Editor’s note: This story has been updated to reflect an additional febrile horse identified as part of the euthanized mare’s group at Sonoma Horse Park.
On July 25, the California Department of Food and Agriculture announced that a 6-year-old warmblood mare who was stabled July 19-24 at the Sonoma Horse Park in Petaluma, California, has tested positive for equine herpes myeloencephalopathy, a form of equine herpesvirus, and has been euthanized. Three other febrile horses have been identified; two are awaiting test results, the third tested positive for EHV-1.
The sick mare was on the Sonoma Horse Park grounds during two horse shows, the Adequan/USEF Junior Hunter National Championship—West (July 20-21) and the SHP MGT July Classic (July 22-25). She did not compete in either.
Nineteen exposed horses from the index mare’s barn were removed from the horse park to be isolated and quarantined at their home premises in Sacramento County, California, CDFA said in a press release. Those horses, plus an additional 18 at the home barn are being monitored with twice daily temperature checks and “enhanced biosecurity measures,” the release said.
“Six (6) horses from the home premises displaying fever and/or limb edema have also tested positive for EHV-1,” according to the release. “A 15-year-old Warmblood gelding at the home premises that was febrile and tested positive for EHV-1 began displaying neurological signs, ataxia, urine dribbling, and cranial nerve deficits and was moved to isolation under quarantine at a veterinary hospital for care. CDFA continues to actively monitor the situation.”
Sarah Appel, manager of the Sonoma Horse Park, sent a letter July 25 to competitors who had horses on grounds during the index mare’s stay at the horse park, stating that a second horse presented with a fever on the grounds and was sent to the University of California, Davis School of Veterinary Medicine. Results are expected by the end of day on July 26.

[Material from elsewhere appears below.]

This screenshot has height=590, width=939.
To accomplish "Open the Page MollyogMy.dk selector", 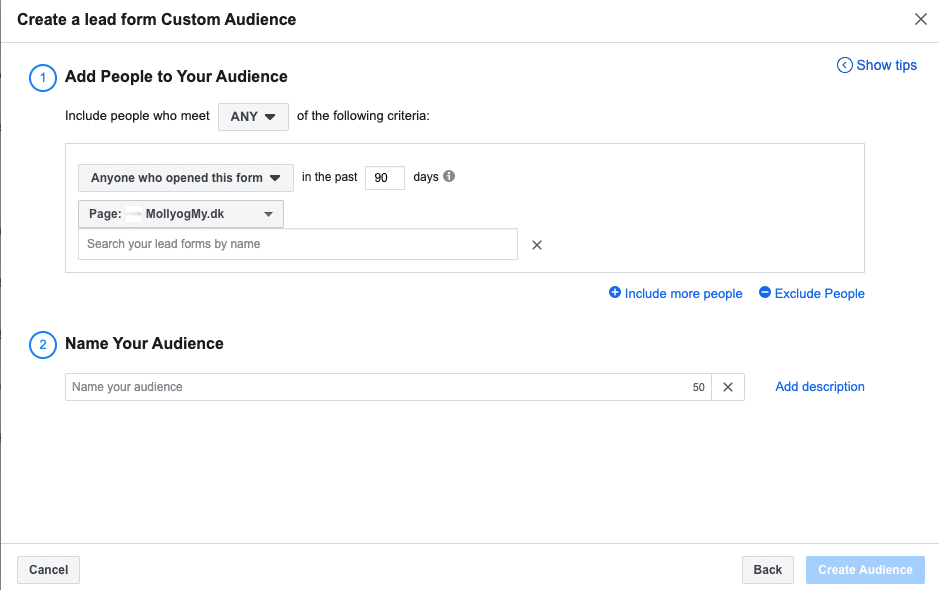I will [x=181, y=214].
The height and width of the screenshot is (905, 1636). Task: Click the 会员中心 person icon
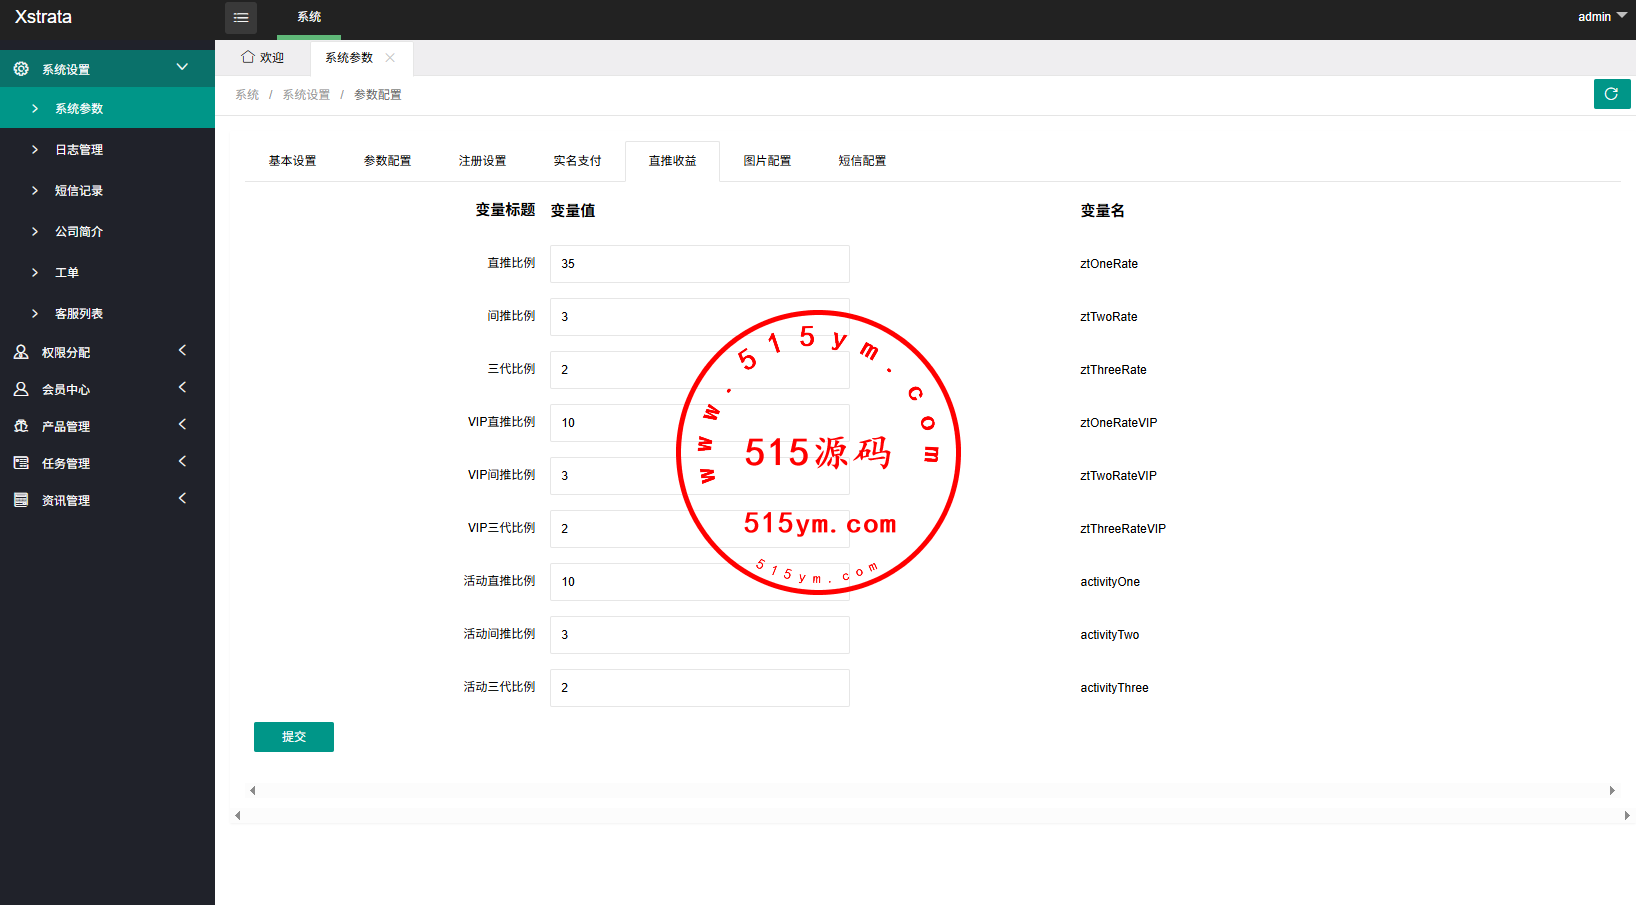pyautogui.click(x=21, y=389)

On Monday, Appel sent out an update saying an additional horse from the index mare’s barn also had a “slight fever.”
“There was a [second] horse from the Sacramento group of horses that left the property that had a slight fever [and] after being reviewed by the state veterinarian the recommendation was to send that horse home to quarantine and not send it to Davis,” she wrote. “It has been tested for EHV-1 and we will also share those results, in the meantime that horse has not had a fever and has shown no signs of symptoms.”
In her July 25 letter, Appel advised Sonoma Horse Park users that the state veterinarian has said horses can enter and leave the park, but any who leave should quarantine for at least seven days, with 14 days being preferable.
“We are not aware of any additional horses with symptoms at this time,” she wrote. “We will notify you immediately if we do hear of additional horses with symptoms.”